Copy the trial transcript from "Q Now, Doctor, I" to "wearing a helmet?", and substitute "confidence" for "certainty".

── Source extract ──

Q [FRANK M. FOX, ESQ., COUNSEL FOR DEFENDANTS] Doctor, have you ever before treated persons involved in motorcycle accidents?
A [DR. CHRISTENSEN] Yes.
Q On how many occasions?
A Many occasions. In excess of 1,000.
Q In this case, Doctor, Mr. Warfel’s major injury was right here on the forehead; isn’t that correct?
A Yes.
Q And that would normally be where a motorcycle helmet would cover; isn’t that correct?
A Yes.
Q Now, Doctor, I know you can’t say with certainty that Mr. Warfel would not have injured his head would he have worn a helmet, but can you state more likely than not that his injury to his head would not be so severe had he been wearing a helmet?
MR. KLEIN: Objection, improper foundation.
THE COURT: Overruled.
THE WITNESS: I believe his head injury would not have been as severe had he been wearing a helmet.

───
── Extracted entries ──

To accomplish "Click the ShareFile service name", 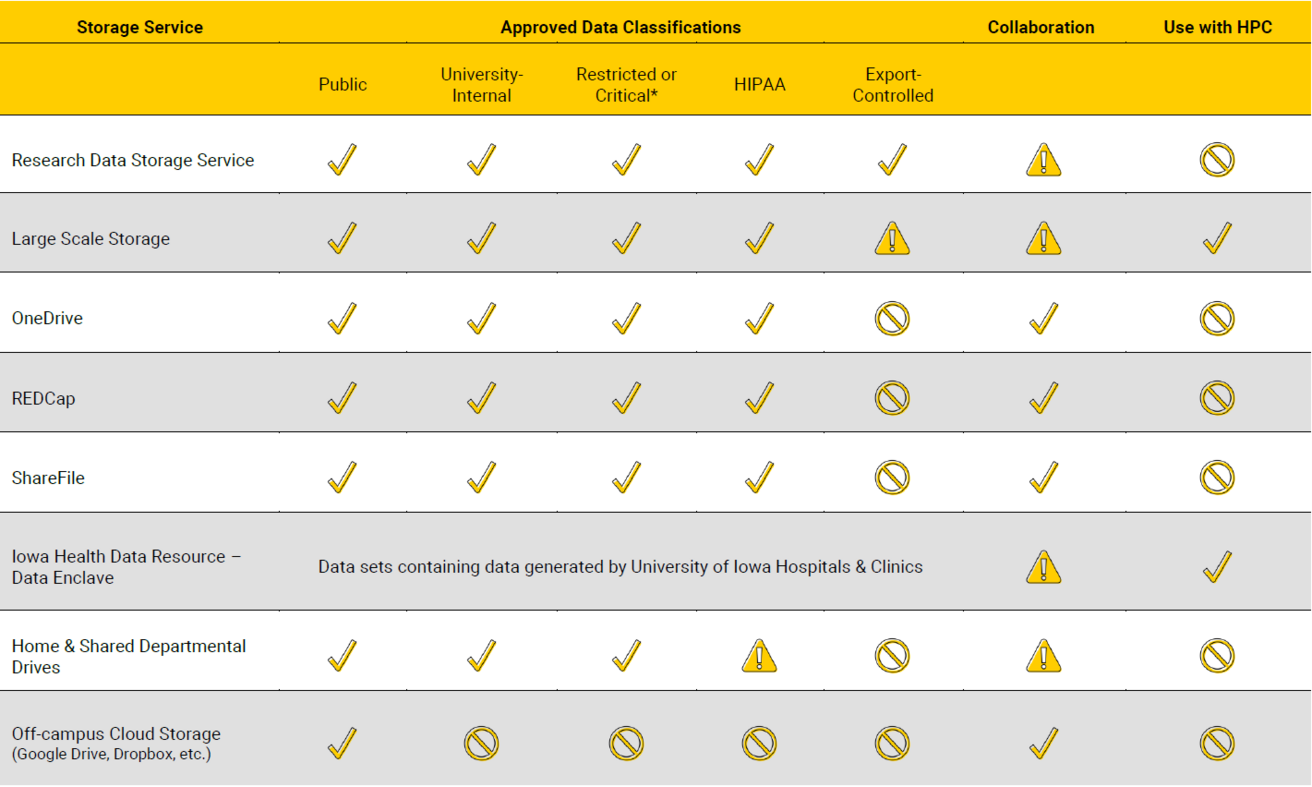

───
── Extracted entries ──

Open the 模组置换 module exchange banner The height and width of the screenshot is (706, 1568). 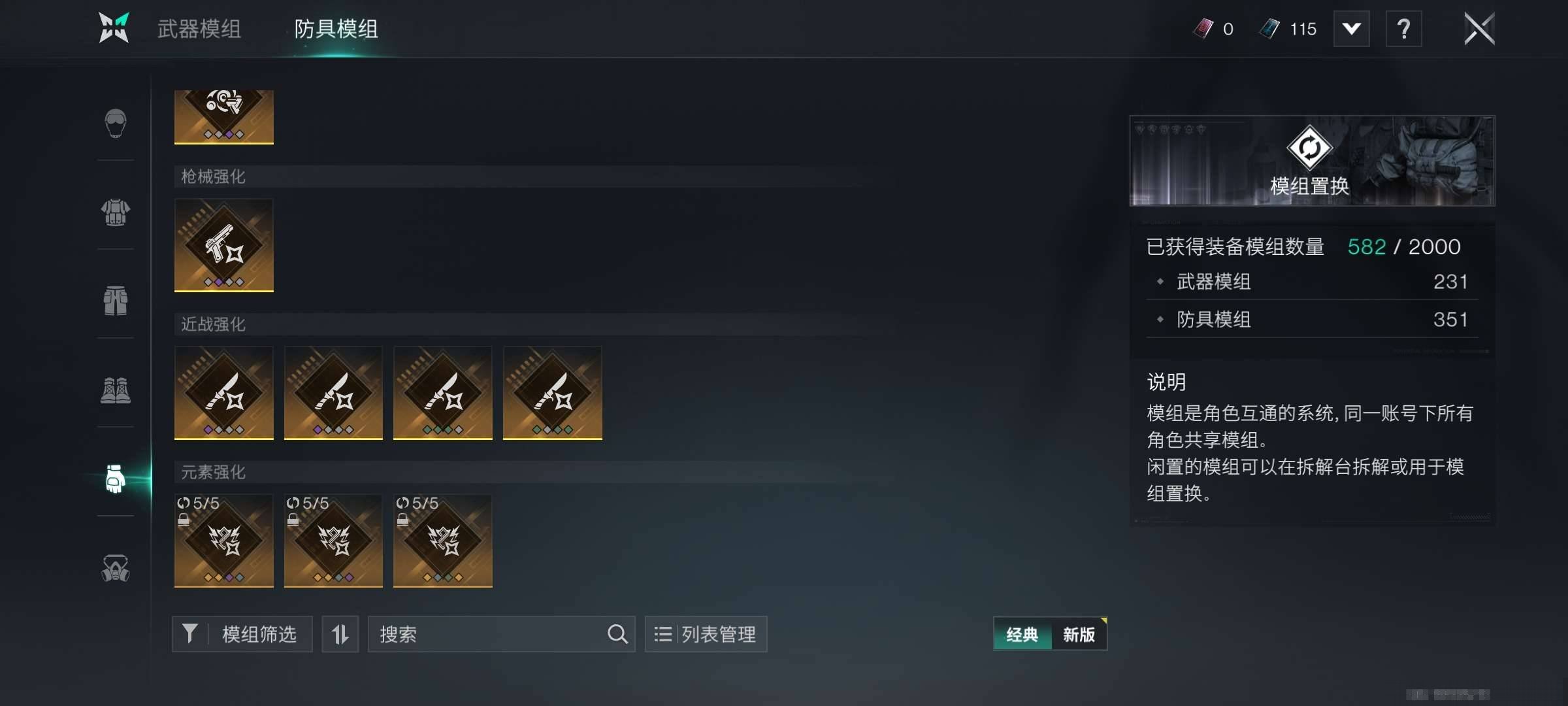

───

● Result for this exercise
Q Now, Doctor, I know you can’t say with confidence that Mr. Warfel would not have injured his head would he have worn a helmet, but can you state more likely than not that his injury to his head would not be so severe had he been wearing a helmet?